Progress will not always look like this . . .
After that initial rush of PRs, it takes a lot of volume at higher intensities to keep hitting new personal records. But it’s difficult to build that volume if you cannot consistently hit sub-maximal weights. New lifters will have lucky days and hit a PR. They don’t know how they did it, but are often too euphoric over their first 100 kilo snatch to think about it. But when they come in two days later and could not hit 85 kilos if millions of lives depended upon it, WHY will be the only question on their mind for days. The answer is inconsistent technique.
For experienced lifters with good, consistent technique, the great days come from many good days. An experienced lifter who snatches 125 kilos will rarely have a day when they cannot snatch 112. (90%) Having consistent technique means being able to hit weights between 80-95% often, making it much easier to build volume at those weights, and volume at heavy weights is what makes you strong. Being able to consistently hit 90% is especially important. Those are the weights that teach you about heavy weight, and there is a lot to learn.

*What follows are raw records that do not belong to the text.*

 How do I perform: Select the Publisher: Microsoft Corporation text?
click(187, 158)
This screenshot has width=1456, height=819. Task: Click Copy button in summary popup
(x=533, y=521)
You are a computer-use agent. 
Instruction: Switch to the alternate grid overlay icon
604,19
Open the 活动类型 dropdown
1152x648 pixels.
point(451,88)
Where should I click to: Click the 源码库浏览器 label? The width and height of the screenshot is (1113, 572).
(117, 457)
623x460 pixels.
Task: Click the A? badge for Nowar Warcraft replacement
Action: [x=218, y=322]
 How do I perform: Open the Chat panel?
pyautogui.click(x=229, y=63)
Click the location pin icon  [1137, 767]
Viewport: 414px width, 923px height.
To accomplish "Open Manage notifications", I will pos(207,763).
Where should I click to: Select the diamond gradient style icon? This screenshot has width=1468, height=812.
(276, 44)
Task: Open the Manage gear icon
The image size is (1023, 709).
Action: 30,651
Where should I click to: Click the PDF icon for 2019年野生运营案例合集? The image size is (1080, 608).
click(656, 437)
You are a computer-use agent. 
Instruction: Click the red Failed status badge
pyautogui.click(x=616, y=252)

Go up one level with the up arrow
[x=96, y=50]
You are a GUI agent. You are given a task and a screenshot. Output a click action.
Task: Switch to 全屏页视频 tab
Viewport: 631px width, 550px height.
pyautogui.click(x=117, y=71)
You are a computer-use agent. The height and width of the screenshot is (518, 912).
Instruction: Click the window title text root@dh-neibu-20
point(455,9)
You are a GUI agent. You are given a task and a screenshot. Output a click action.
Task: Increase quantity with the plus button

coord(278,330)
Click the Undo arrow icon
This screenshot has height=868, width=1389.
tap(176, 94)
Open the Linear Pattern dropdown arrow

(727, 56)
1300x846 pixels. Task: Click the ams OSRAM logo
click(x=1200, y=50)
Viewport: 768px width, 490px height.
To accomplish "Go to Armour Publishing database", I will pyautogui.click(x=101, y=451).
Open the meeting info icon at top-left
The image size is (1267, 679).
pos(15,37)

This is why it is so important to obsessively focus on technique early in your weightlifting career. Like any skill, you need to practice it every day. That doesn’t mean heavy every day. It may mean a lot of days with just the bar, but having that bar in your hands every day matters. When I first start teaching someone the jerk, we work on a footwork drill that has to be so ingrained that the lifter does not think about it. I give new lifters this prescription for the drill: ten sets of ten reps every day for ten straight days. That means 1,000 reps in a week and a half. If they follow through on that (and too few actually do) then they will rarely have to think about their jerk footwork again, if ever.
You have to put in the work to get consistently good technique, and then you have to put in the heavy work often. That heavy work doesn’t mean limit work, but close enough to matter. If you do max-for-the-day training, it means you’ll be able to get up to 90% much more often. If you are on a more classical percentage program, when the program calls for 90-95% weights, you’ll likely hit them, avoiding clumsy, improvised modifications of the program.
A bad day for a new lifter has a lot of attempts and a lot of misses. It might have some good looking lifts and probably lifts so ugly that the coach reflexively turns away and winces. If the lifter keeps coming back and keeps practicing, a year later their bad day consists of a miss or two at 92% when they had planned on 95% that day. Then they move on to the next exercise. The training is much less stressful, and much more productive. With practice, the lifter has made their bad day an essential part of reaching their training goals, not an exercise in “PR or injury” Russian Roulette. They have made their bad days good, and when the good days start to pile up, you don’t have to wait so long for a great day.